▶ **WHAT YOU HAVE TO DO**
How many lines in the records below contain "icon"? Reply with the number only.

▶ **PROVIDED RECORDS**
-- -- --
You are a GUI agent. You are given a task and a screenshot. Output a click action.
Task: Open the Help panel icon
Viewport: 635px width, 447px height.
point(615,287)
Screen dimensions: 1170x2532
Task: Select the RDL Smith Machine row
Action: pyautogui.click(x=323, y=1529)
-- -- --
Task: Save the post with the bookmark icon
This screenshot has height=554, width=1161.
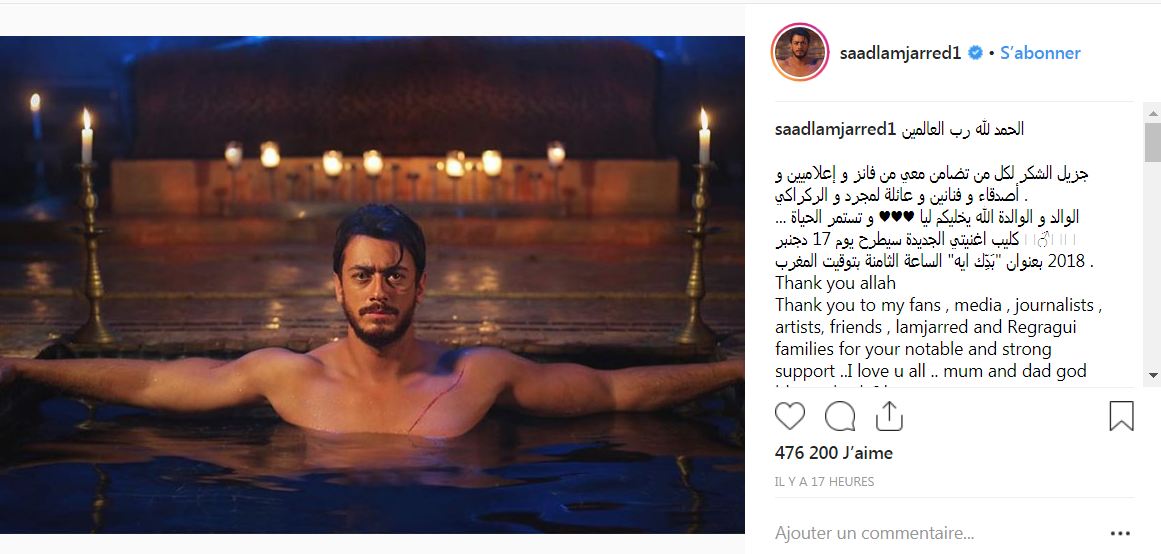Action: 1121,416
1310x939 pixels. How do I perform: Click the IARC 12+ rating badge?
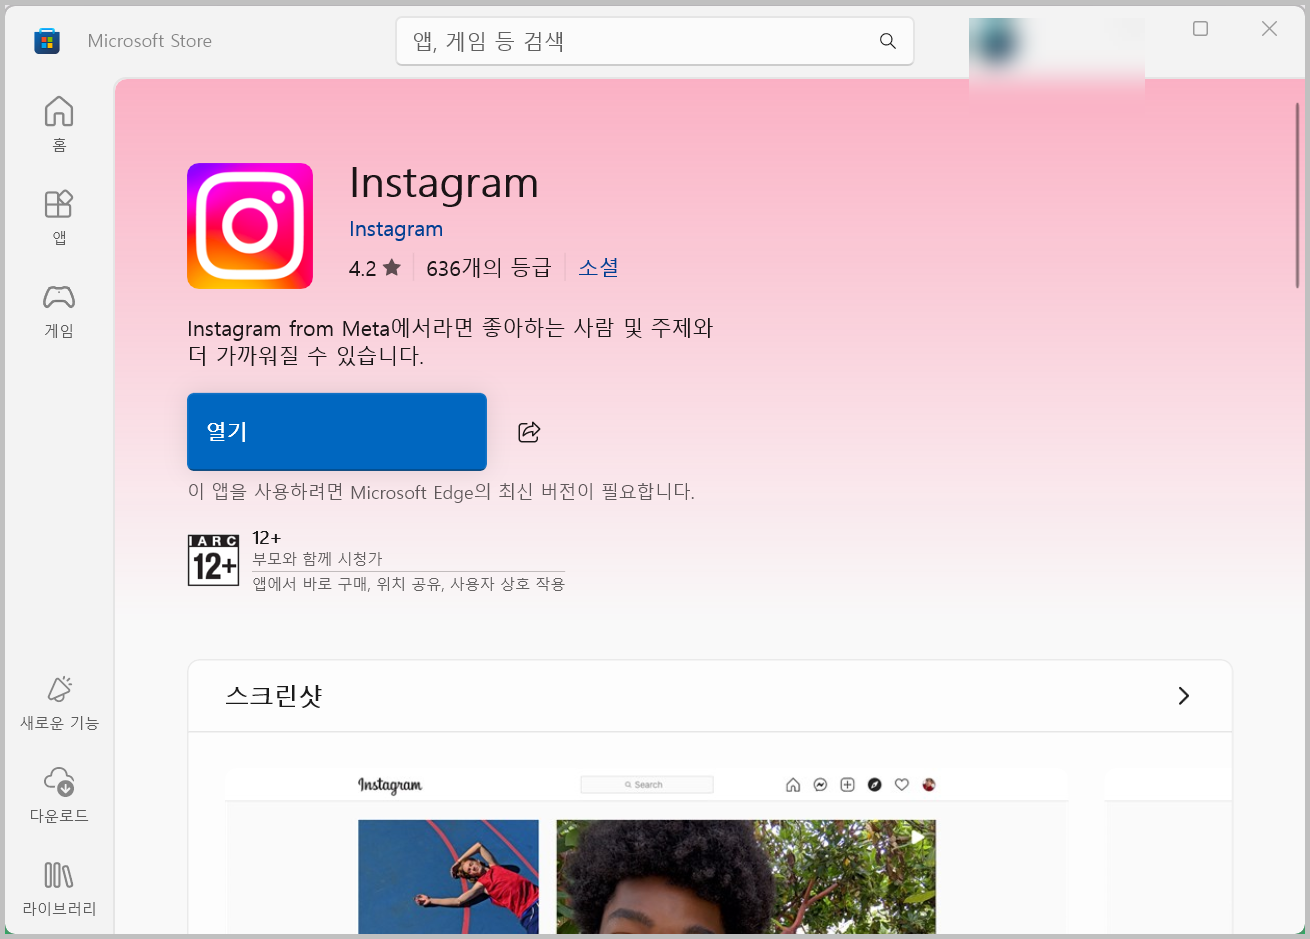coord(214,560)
-- -- --
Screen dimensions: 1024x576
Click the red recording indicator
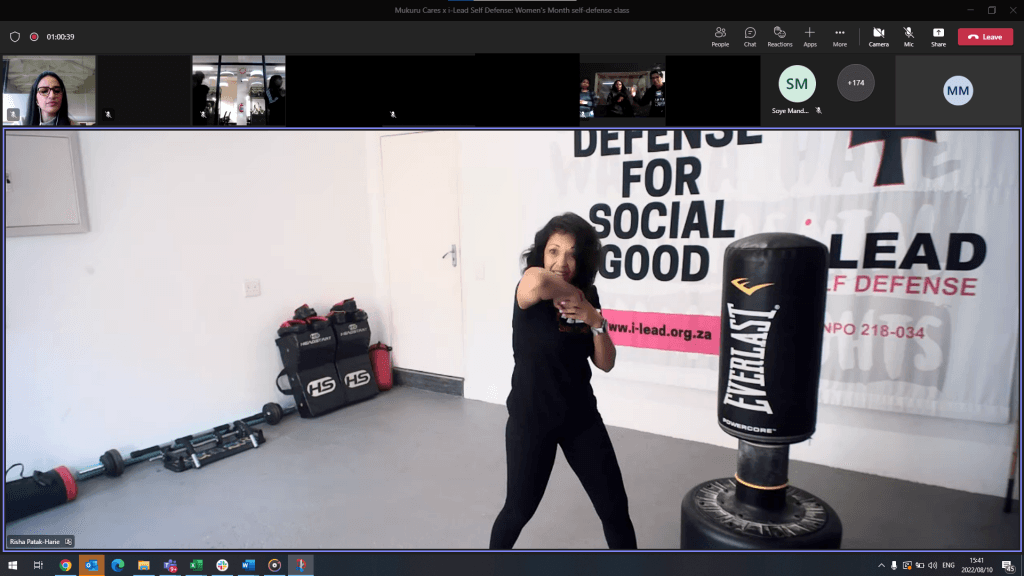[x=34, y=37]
-- -- --
▶ **TASK RESULT**
2